The Solicitor General made the submission before a bench headed by Justice N V Ramana during the hearing of petitions filed against the High Court verdict by persons who claimed to be lawful leaseholders. The bench that also comprised Justices Surya Kant and Aniruddha Bose, adjourned the hearing of the petitions to the last week of January.
Meanwhile, the top court urged the High Court to consider the review petitions against the October 9 judgment on December 21. The SC observed that the pendency of the instant SLPs will not come in the way of any petitioners approaching the High Court in review.
Solicitor General Mehta told the Court that the State government could not come in the way of common people or those who are lawful occupants. “There is no question of that. But land grabbers cannot be spared,” he said, reported the news portal. Justice NV Ramana then asked whether an order directing no coercive action be taken during the pendency of the proceedings can be recorded.
The Solicitor General assured the Court at this juncture that no such order was necessary. “We have nothing against anybody and illegalities have to be punished. A lot of confusion in this matter though,” said Justice Ramana.
“I am before your lordships, No order is necessary My Lords,” Live Law quoted Solicitor General saying.
“You will not take any action?” said Justice Ramana. Solicitor General replied: “I am here before My Lords, no order be recorded.”
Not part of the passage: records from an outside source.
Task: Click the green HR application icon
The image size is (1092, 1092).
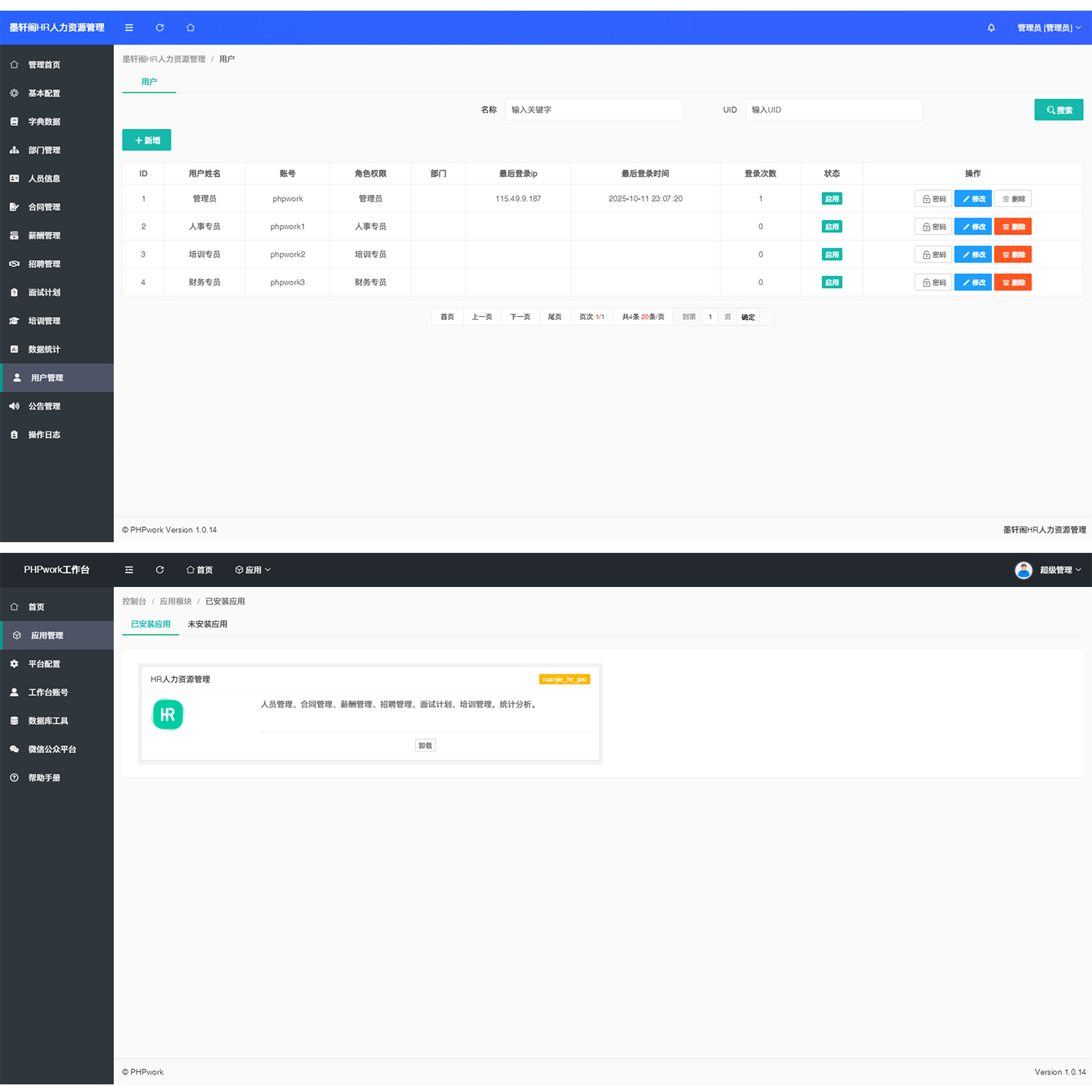Action: coord(168,714)

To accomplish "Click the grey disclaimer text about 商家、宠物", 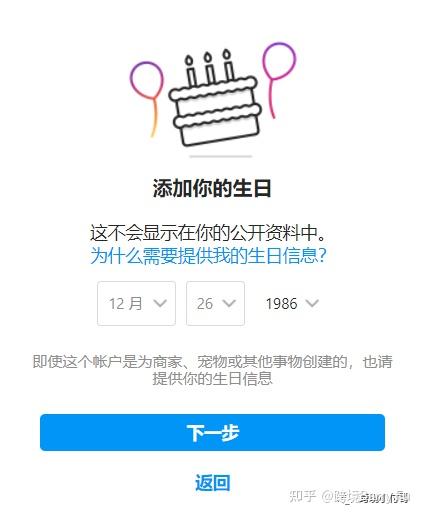I will 212,370.

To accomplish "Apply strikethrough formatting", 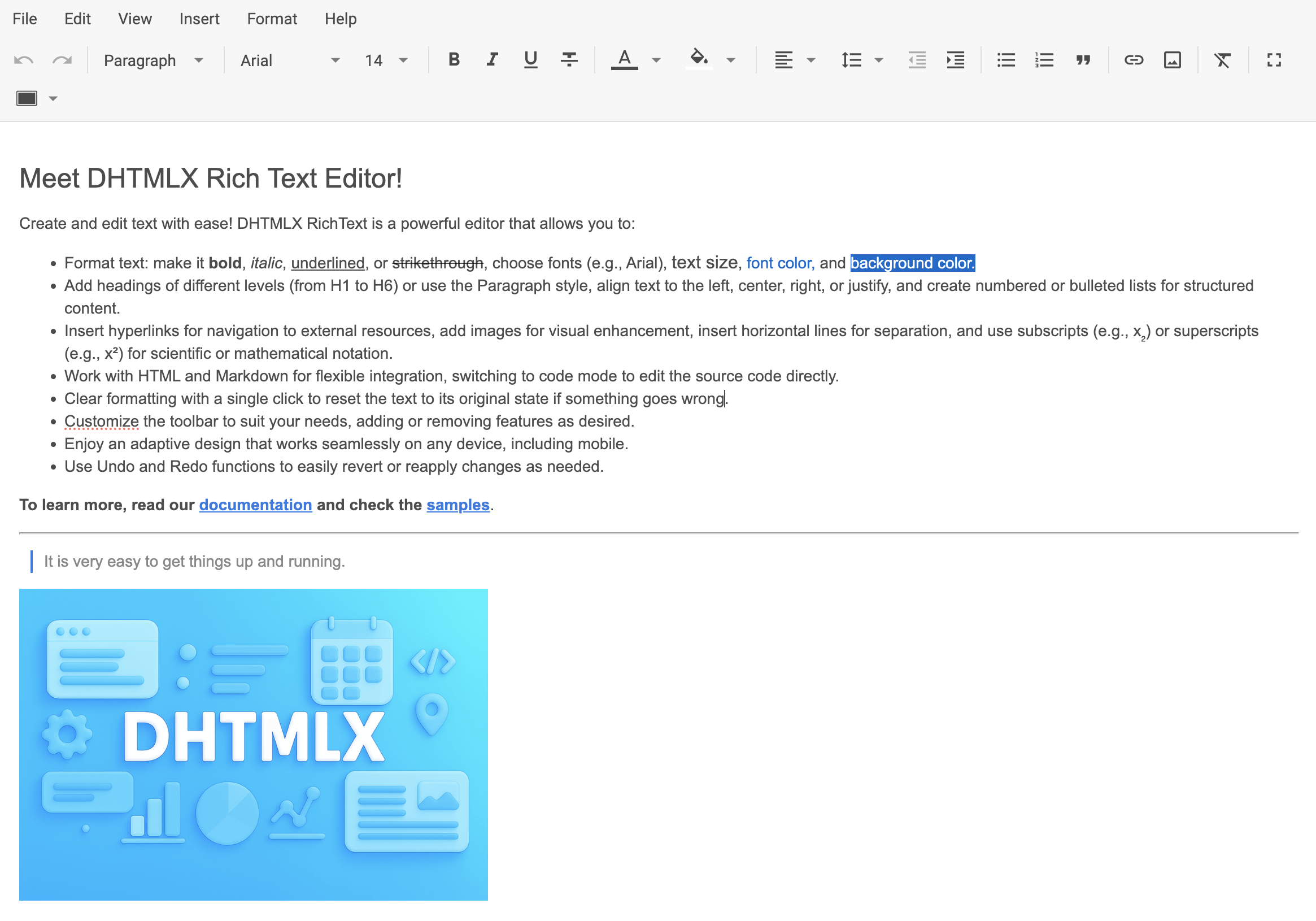I will (569, 60).
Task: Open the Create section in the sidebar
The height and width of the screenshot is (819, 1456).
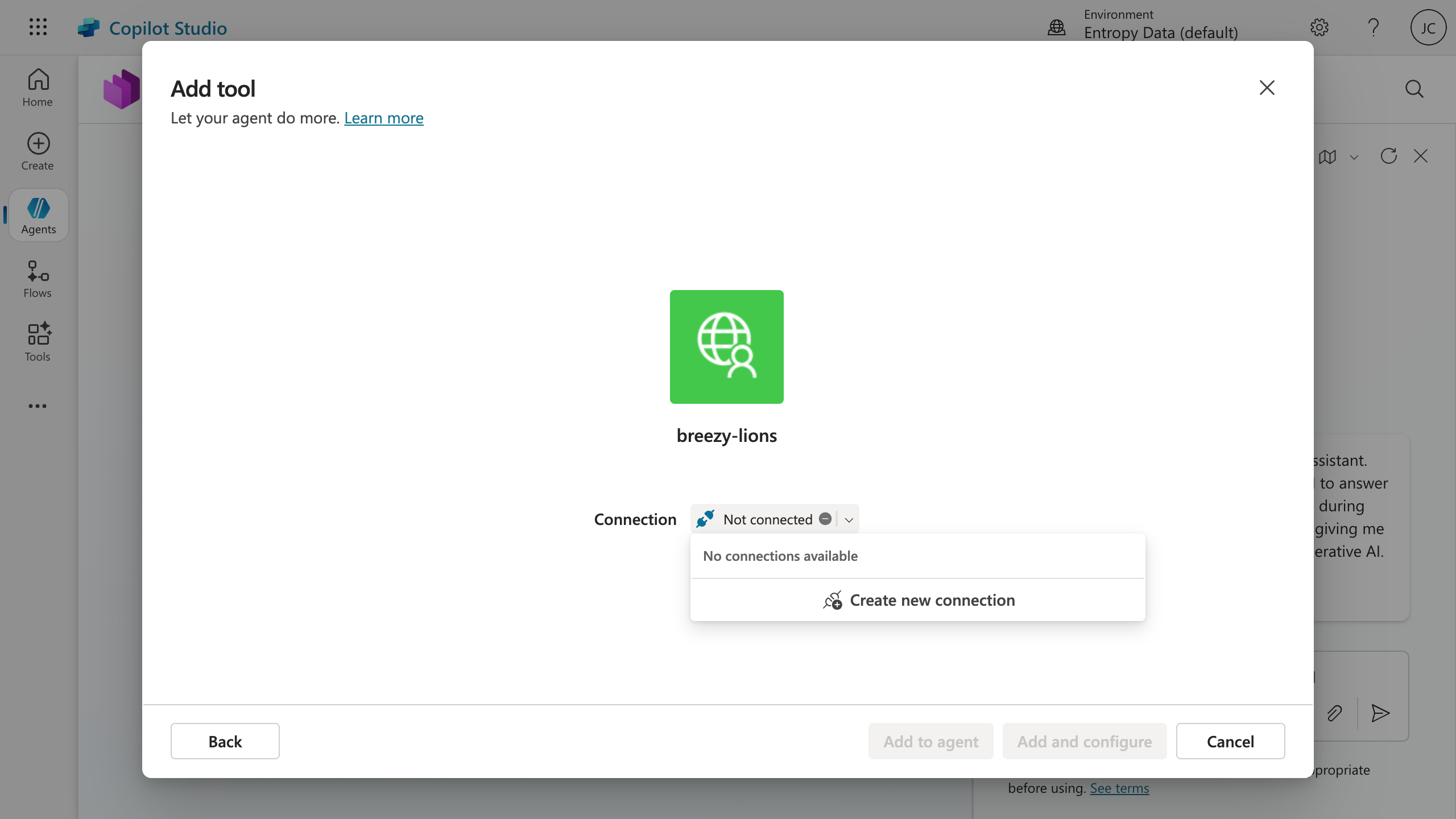Action: click(36, 150)
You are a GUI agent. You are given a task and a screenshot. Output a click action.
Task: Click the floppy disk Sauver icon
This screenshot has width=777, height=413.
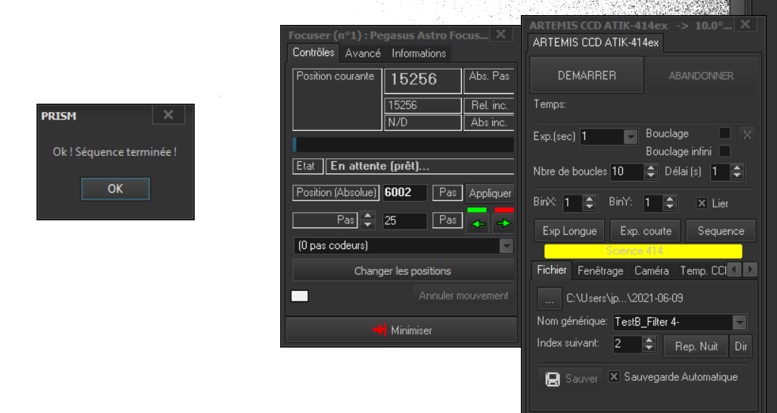[552, 379]
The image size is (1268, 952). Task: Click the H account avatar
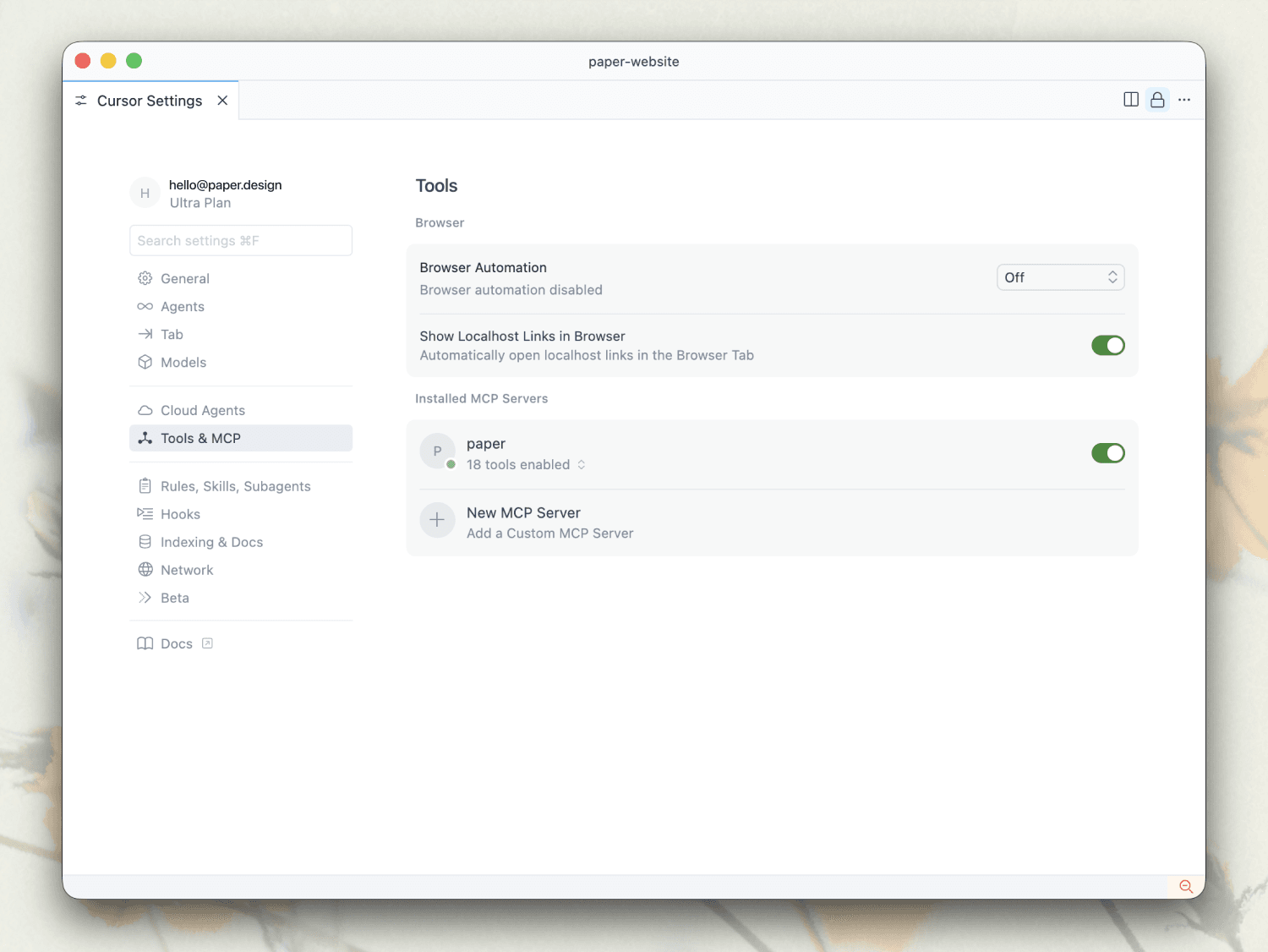click(x=145, y=193)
Roshni Act, which has been declared as unconstitutional by the Jammu and Kashmir High Court in October, is the popular name for the ‘Jammu and Kashmir State Land (Vesting of Ownership to the Occupants) Act, 2001’, which regularized the encroachments and unauthorized occupations on public land till 1990 on the occupants paying the market rates prevailing as on that year.
Senior Advocate Mukul Rohatgi appearing for one of the petitions then told the court that the Solicitor General’s submission was good enough. “The SG says that no coercive action be taken,” Justice Ramana. “That’s good enough for us,” replied Rohatgi.
Petitioners represented by Rohatgi submitted that the High Court struck down the Act in a PIL without hearing the actual land allottees.